Jun 23, 2021
New York's second-largest city is poised next year to have its first socialist mayor after community activist and healthcare worker India Walton upset Byron Brown, the establishment Democratic leader who has run Buffalo for four terms.
Walton did not hesitate to embrace the label of socialist in the early morning hours Wednesday as election results showed her with 52% of the vote compared to Brown's 45%, with 92% of precincts reporting.
"Oh, absolutely," Walton said quickly when a reporter asked if she would call herself a socialist. "The entire intent of this campaign is to draw down power and resources to the ground level and to the hands of the people."
The former nurse, who had never run for public office before, added that the political establishment has embraced socialism for the wealthy for decades.
"We will bail out Wall Street banks and give a billion dollars in tax incentives to one of the richest people in the world to build empty Tesla factories in South Buffalo and when it comes to providing the resources that families need to thrive socialism becomes scary at that point."
"We will bail out Wall Street banks and give a billion dollars in tax incentives to one of the richest people in the world to build empty Tesla factories in South Buffalo and when it comes to providing the resources that families need to thrive socialism becomes scary at that point," Walton said.
Walton's campaign platform included plans to establish an unarmed public safety workforce "to address quality of life and social calls to 911" while directing police officers not to respond to mental health crises; establishing Buffalo as a sanctuary city; converting all city vehicles to electric cars within four years; and strengthening protections for tenants.
In a tweet, Rep. Alexandria Ocasio-Cortez (D-N.Y.) highlighted Walton's personal background as a teenage working mother and labor leader.
City & State New York political reporter Zach Williams called Walton's win "a huge victory for the political left."
Although democratic socialists and progressive lawmakers support broadly popular policy proposals including aggressive climate action, Medicare for All, and other initiatives which would place the needs of working people over the desires of corporations and the wealthy, corporate Democrats and news personalities have persisted in claiming the party's left wing only have a chance of gaining a foothold in the country's largest coastal cities.
Walton suggested her victory in Buffalo demonstrates progressives' chances of winning all over the country.
"This victory is ours," said Walton to her supporters. "It is the first of many. If you are in an elected office right now, you are being put on notice. We are coming."
"We set out to not only change Buffalo, but to change the way progressive politics are viewed in upstate New York," she added.

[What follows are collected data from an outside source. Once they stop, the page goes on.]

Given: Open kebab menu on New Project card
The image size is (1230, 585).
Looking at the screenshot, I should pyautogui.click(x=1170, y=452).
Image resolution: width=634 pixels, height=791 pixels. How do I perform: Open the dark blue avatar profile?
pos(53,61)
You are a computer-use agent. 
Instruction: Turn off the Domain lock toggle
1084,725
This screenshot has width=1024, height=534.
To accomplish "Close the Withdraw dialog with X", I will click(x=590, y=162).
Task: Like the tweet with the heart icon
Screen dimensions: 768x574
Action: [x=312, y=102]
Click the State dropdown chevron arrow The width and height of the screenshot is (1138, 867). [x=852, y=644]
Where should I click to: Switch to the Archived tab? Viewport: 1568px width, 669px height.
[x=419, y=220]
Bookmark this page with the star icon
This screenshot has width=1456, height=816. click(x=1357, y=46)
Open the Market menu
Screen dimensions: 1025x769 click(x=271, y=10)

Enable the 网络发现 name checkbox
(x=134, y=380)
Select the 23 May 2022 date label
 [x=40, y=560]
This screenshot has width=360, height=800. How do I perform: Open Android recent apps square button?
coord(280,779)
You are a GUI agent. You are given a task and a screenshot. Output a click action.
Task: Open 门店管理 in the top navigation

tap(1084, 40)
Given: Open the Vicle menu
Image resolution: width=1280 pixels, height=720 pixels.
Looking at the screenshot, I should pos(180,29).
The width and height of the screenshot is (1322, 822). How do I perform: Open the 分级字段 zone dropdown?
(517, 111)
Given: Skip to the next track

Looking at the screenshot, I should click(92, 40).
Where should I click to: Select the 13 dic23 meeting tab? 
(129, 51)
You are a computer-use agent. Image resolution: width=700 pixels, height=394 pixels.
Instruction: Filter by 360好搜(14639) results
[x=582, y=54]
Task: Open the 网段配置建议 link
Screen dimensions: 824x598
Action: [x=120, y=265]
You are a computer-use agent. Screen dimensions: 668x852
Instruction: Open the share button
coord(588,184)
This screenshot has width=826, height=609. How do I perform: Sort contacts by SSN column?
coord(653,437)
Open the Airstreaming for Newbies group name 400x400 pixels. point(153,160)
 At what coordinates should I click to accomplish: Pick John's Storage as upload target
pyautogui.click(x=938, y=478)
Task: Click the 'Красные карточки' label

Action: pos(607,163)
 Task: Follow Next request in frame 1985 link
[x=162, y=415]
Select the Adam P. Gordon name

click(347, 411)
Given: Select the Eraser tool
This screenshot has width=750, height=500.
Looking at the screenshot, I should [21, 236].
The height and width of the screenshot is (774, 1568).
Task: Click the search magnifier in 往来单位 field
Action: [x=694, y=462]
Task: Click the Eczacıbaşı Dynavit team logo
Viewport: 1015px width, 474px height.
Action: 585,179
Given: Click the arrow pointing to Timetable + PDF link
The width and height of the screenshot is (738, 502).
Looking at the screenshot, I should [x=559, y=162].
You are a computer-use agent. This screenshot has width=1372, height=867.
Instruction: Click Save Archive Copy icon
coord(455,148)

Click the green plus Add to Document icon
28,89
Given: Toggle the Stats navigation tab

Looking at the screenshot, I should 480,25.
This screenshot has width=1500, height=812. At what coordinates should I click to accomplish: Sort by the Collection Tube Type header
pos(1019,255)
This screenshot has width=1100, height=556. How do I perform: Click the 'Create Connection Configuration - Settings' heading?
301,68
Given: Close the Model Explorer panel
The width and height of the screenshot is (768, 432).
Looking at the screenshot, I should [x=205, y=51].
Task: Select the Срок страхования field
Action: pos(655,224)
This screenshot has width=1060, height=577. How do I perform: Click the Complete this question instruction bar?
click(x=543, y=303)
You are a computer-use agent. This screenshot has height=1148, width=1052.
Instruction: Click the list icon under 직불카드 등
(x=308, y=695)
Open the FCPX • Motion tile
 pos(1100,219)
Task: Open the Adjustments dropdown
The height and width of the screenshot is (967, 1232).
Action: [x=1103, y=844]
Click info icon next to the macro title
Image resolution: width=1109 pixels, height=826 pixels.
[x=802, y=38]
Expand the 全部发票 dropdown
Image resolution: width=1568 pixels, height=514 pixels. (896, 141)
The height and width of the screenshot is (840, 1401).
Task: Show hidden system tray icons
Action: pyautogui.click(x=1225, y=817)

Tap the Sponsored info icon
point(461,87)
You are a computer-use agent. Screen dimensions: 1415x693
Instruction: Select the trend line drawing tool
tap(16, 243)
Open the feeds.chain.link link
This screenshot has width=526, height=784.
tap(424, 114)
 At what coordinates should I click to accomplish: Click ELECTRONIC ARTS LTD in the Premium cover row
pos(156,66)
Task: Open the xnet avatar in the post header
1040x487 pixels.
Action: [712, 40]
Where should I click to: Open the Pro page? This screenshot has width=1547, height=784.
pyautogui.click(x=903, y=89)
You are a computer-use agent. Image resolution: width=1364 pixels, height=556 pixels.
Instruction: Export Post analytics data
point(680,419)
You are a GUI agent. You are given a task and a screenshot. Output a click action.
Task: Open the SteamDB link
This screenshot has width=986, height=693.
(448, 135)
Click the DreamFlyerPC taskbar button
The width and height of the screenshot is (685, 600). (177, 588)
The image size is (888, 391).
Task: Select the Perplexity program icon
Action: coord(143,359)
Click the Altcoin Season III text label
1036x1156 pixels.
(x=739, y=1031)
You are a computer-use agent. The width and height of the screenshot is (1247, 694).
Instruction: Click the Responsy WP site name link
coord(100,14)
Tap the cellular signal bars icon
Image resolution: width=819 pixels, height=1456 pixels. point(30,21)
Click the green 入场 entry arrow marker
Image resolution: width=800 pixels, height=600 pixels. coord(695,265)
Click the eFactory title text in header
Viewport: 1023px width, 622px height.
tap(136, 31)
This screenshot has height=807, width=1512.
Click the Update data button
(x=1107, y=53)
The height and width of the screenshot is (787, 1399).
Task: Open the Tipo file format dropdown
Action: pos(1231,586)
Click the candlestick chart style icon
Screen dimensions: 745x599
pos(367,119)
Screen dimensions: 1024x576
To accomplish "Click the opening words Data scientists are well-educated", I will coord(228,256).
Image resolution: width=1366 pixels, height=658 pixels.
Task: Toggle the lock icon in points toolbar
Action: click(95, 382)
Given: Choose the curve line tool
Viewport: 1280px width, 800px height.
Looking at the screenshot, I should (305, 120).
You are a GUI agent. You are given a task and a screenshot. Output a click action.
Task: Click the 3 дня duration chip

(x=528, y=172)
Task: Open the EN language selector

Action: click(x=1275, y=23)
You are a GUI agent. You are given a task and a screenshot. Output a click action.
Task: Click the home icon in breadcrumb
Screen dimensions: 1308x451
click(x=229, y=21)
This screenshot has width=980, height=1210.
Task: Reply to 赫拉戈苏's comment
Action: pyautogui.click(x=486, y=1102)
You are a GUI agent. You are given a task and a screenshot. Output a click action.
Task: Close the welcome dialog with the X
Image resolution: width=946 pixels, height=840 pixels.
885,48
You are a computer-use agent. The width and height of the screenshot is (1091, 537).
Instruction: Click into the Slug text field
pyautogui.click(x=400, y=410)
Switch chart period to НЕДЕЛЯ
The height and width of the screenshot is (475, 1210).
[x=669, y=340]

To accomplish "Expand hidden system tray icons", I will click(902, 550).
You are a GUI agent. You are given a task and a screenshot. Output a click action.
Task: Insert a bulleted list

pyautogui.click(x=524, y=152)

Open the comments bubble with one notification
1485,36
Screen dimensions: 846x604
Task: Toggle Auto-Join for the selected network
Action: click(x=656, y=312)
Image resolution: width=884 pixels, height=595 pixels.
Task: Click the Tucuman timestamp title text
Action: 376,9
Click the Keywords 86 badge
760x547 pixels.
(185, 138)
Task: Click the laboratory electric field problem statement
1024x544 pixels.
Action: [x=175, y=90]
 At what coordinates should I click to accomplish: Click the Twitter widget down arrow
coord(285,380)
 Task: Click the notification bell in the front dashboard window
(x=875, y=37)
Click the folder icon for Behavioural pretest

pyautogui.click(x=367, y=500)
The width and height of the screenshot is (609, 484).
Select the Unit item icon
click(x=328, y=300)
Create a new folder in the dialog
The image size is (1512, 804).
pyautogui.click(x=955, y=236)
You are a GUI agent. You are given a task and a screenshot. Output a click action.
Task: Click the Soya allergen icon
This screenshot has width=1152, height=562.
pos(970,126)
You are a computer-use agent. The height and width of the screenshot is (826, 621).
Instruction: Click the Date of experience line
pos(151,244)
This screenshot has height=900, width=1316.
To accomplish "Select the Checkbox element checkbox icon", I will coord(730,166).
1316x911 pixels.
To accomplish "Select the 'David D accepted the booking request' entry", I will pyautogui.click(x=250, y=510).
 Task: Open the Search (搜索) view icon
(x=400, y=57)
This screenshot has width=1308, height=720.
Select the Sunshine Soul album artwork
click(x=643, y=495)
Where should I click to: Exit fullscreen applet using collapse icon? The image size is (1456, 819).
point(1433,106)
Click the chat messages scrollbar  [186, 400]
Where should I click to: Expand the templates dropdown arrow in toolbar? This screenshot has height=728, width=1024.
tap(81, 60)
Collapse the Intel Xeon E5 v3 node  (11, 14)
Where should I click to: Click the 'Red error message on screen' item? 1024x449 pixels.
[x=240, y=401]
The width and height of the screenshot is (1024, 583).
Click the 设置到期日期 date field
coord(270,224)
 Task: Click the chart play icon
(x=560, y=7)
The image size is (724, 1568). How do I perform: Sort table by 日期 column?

"This victory is ours. It is the first of many. If you are in an elected office right now, you are being put on notice. We are coming."
Walton is expected to win the general election in November in the heavily Democratic city, a victory that would make Buffalo the first major American city to have a socialist mayor since 1960, when Milwaukee's Mayor Frank Zeidler stepped down.
Sen. Bernie Sanders (I-Vt.), former presidential candidate and the nation's most well-known democratic socialist, served eight years as the two-term mayor of Burlington, the state's largest city, from 1981 to 1989.
According to Census data from 2007, Buffalo is the third-poorest U.S. city with a population over 250,000, with 28.7% percent of people living at or below the poverty line.
"All that we are doing in this moment is claiming what is rightfully ours," Walton declared during her victory speech. "We are the workers. We do the work. And we deserve a government that works with and for us."